Parenting is just a series of dropping things, picking them up, and trying to figure out what works for your specific kid. Sometimes it's a quiet wooden toy. Sometimes it's a telehealth app that lets you talk to a professional while you hide from your family. And sometimes, it's realizing that you and your kids are just doing the best you can to float through the murky water, hoping you don't run into a boat.

If you're ready to swap out the loud, annoying plastic gear for things that really make your life a little more peaceful, browse Kianao's full collection of sustainable baby products right now.

You asked, I rambled (FAQs)

Is the Manatee app seriously covered by insurance?

Oh god, navigating insurance is my least favorite hobby, but yes! My pediatrician told me they partner with major insurance companies, which was the only reason I didn't immediately panic about the cost. You just plug your info into their site to verify, and it's infinitely easier than arguing with a receptionist over out-of-network superbills. But definitely check your specific plan because American healthcare is a joke.

How do I teach my kids about manatees without scaring them about extinction?

I keep it super light with Maya. We talk about the "15-foot rule" like it's a game—I tell her that when we go to Florida one day, we've to give the manatees space to eat their sea-salad, just like she wants space when she's eating her fruit snacks. Focus on the cool facts, like how they use their flippers to walk on the ocean floor, rather than the scary boating statistics.

Can I honestly put silicone teethers in the dishwasher?

Yeah, and thank hell for that. I throw our panda teether in the top rack of the dishwasher constantly. Boiling things in a pot on the stove feels very 1950s housewife to me, and I inevitably forget about the pot until the water boils dry. Just use the dishwasher or wash it with hot soapy water. It doesn't melt, I promise.

Why do organic cotton clothes matter if my kid is just going to stain them?

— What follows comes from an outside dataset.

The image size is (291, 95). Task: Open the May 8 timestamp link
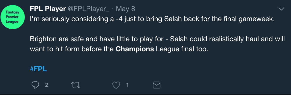point(126,9)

Look, I used to think organic cotton was just for influencers who lived in beige houses. But when Maya started getting weird red eczema patches behind her knees and on her stomach, my pediatrician suggested cutting out synthetic fabrics. Organic cotton is grown without those harsh pesticides, and it genuinely breathes. It doesn't trap their gross toddler sweat against their skin. Stains happen, but at least she's not scratching herself until she bleeds anymore.

At what age did your baby seriously interact with the wooden play gym?

For the first two months, Maya basically just laid under it looking mildly confused, which is normal. Around 3 or 4 months is when the magic happened. She started swiping at the dangling toys and making those little grunting noises. It’s perfect until they start sitting up and trying to pull the whole frame down on top of themselves, which for us was around 7 months. It’s a short window, but it’s a beautifully quiet one.